最近未見のものや新規のもので注目すべき戦争映画がいくつかあるので記す。

賞賛すべき映画

  • 野火(2015)塚本晋也作品、食人の倫理の如何という形而上学に逃げず、リアルで生々しい問題としての悲惨な戦争の提示。食人より戦争自体の方がはるかに罪悪である事を感じさせる。少額により自主製作映画の勝利。
  • 猫は生きている(1975)島田開監督、早乙女勝元原作。子ども向けの東京大空襲ものだが、人形劇という手段でもこれ以上ない悲惨さを表現している。その表現力の強さに映画にタブーはない事を思い知らされた。子どもより大人にとり必見の映画だ。
  • ザ・パシフィック(2010HBO)より沖縄戦およびペリリュー戦、未見だった米国のテレビ映画。文句なく最もリアルな太平洋戦争映画だろう。これ以上なく汚く残酷で凶悪で人を狂気に導く戦場の現実が表現されている。沖縄住民がどのように死に追い込まれたかよく理解できる。
  • 日本鬼子(2000)松井稔監督。中国戦線の事実を語るドキュメンタリー。DVD発売された。住民虐殺、強姦、敵兵の扱いなど日本軍がした事が生々しく語られる。160分の長尺で視聴後にものすごい重さを感じるもの。NHK他多くの戦争ドキュメンタリーが存在するが、99%は日本軍の加害性を述べない、戦後70年をすぎもはや日本軍のした事をそのまま語るドキュメンタリーはこれ以上のものは最早作れないだろう。日本のした戦争を知るために全日本人が見るべき必見の作品だ。
  • ヒロシマの証人(1968)斎村和彦監督。戦後も苦しむ被爆者の姿をドラマで見せる手法での最高作品と思われる。

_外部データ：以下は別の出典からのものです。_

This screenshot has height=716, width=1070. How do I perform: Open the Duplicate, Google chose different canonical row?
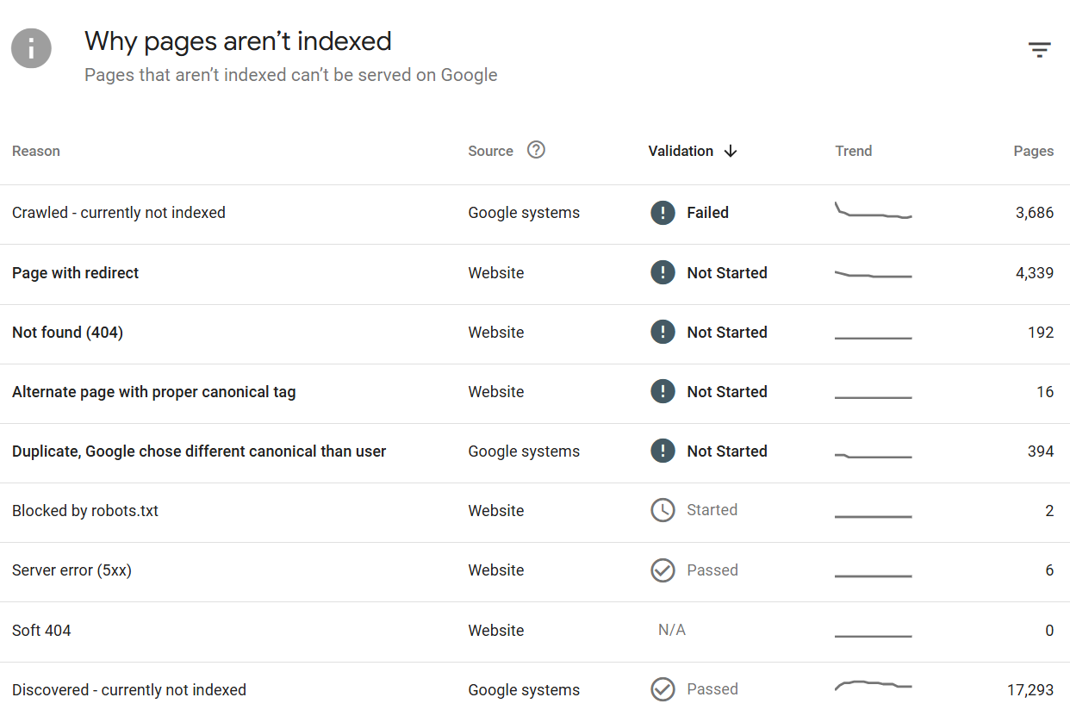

きちんとした脚本と演出、俳優陣、明確な主張とメッセージ、醜い事実に眼をそむけてきちんと描写し提示する意思など他に比べようがないように思う。これを見れば1968年現在も被爆者が苦しみつつあり、国からからも見捨てられている事実が改めてわかる。ABCCなどアメリカへの批判も明確である。原爆は醜い、それを避けて語る多くの映像作品の限界を思い知らされる。

批判すべき映画

  • 日本のいちばん長い日(2015)原田眞人監督。戦争の歴史とサスペンスを期待して見たら、ふぬけた天皇崇拝映画だった。「天皇には開戦の責任はなくともかく終戦を指導したのが大事だ」「反乱軍の軍人もまともな人間」など監督の余分な解釈が入っていて危険だ。そもそも終戦の騒動の背景・焦点・人物の政治的立場が説明されておらず多くの観客には登場人物が何にこだわって騒いでいたかほとんど理解できないだろう。例:受諾条件とは?なぜ陸軍と海軍が対立するのか?雑誌インタビューを読むと原田監督は明らかな天皇崇拝者で前作が気に入らなかった由、現場でもスタッフに本木くんを天皇と思って敬語を使えと言っていたらしい、恐ろしい事だ。なお昭和天皇には明確に軍事的責任がある(具体的な軍事作戦の相談や指示をしている)のは現在では明治大学山田朗教授(歴史学)が明確にしている。つまりその戦争責任は明確だ。昭和天皇終戦に熱心だったのは平和主義でも日本人各個人の生命の保障のためでもなく、自分が統治する日本という国家を存続させる「帝王学」の論理にすぎない。彼の開戦への態度も同様だ。やはり普通なら死刑か少なくとも退陣である。
  • 永遠の0(2013)特攻の事実を歪め若者に戦争は仕方ない必要だと錯覚させる今日風の右翼映画。特攻や戦争の事実を知っていれば序盤から非現実的すぎて退屈するましてやラストなど馬鹿馬鹿しくて見られぬ。だが戦争について何も知らぬ若者はコロリと騙され、これは戦争賞賛じゃないなどと自分の言っている事も理解できぬまま騙される。本当に憎むべき映画だ。
  • 風立ちぬ(2014)上記とよく似る戦争賞賛映画。物語があまりに退屈でつらぬ上に全てが夢落ちで戦争を仕方がないと賞賛する映画。単に自分の中の葛藤(戦争は嫌い、でも兵器は大好き)を整理できぬ老人による駄作だが、問題は金儲けの理由や庶民の盲目的な宮崎への個人崇拝により、世間では反戦だ芸術だとされてしまう事だ、現実の零戦設計者の姿との乖離はあまりに甚だしい。
  • ソ満国境15歳の夏(2015)満州移民、日本の戦争の経緯。根拠をまったく述べぬまま、ただ少年に努力を要求する危険な映画。社会的悪の根拠を示さぬままそれへの対処のみ要求する事は、その悪(原発事故を放置した東電、満州棄民を行った日本政府、民間人を見捨てた日本軍)への迎合になりかねない。
  • ジョバンニの島(2014)上記によく似る。シベリア抑留を奇妙に避けている失敗作。
  • パレンバン奇襲作戦(1963)東映。戦後の作でありながら日本軍の軍事的勝利を正面から賞賛し娯楽のネタにした映画。こんな映画あるとは!